J'avoue avoir cédé quelques fois à la tentation de la pochette cadeau Fnac : une enveloppe kraft gaie comme un jour de pluie avec le logo du magasin pour toute fantaisie. Ceux qui s'occupent du marketing de l'enseigne sont des petits futés : en nous donnant un accès gratuit à ces fameuses pochettes, ils nous donnent envie d'acheter du papier cadeau.
Pour ne rien vous cacher, il n'y a pas si longtemps, alors que les jours qui me séparaient de Noël pouvaient se compter sur les doigts d'une main de menuisier, j'étais au bord du gouffre.
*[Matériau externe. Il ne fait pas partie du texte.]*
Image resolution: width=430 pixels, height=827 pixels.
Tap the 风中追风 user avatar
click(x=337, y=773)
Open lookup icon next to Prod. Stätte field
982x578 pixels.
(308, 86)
Comme l’écrivait Aragon :
Il n'aurait fallu,
Qu'un moment de plus
Pour que la mort vienne.
Mais une main nue
Alors est venue
Et a pris la mienne.
Et oui car je n'étais plus « seul face à mon destin » ! Ma copine m'a rassuré en quelques mots : "Je suis super forte pour faire des cadeaux ! Demain matin, on ira dans la boutique en face de chez moi. Ils y vendent du vin, tu trouveras sûrement un cadeau pour ton père. Pour ta sœur, on ira dans un magasin de fringues un peu plus loin dans la rue et pour ta mère...". Là je l'ai arrêtée. Pour ma mère, j'avais déjà une idée. Non mais oh ! Je ne suis pas complètement nul non plus.
Le lendemain, en trois quart d'heure, c'était bouclé. Et en rentrant on s'est partagé les tâches : moi je la débarrassais de son reste de tartiflette et elle, elle faisait mes paquets cadeaux.
Sur le trajet du retour, chargé comme un mulet, une pensée glaçante m'a traversé l'esprit. Il fallait que je trouve un cadeau pour ma copine...
Il y a vraiment des moments dans la vie d'un homme où il se retrouve seul, face à son destin.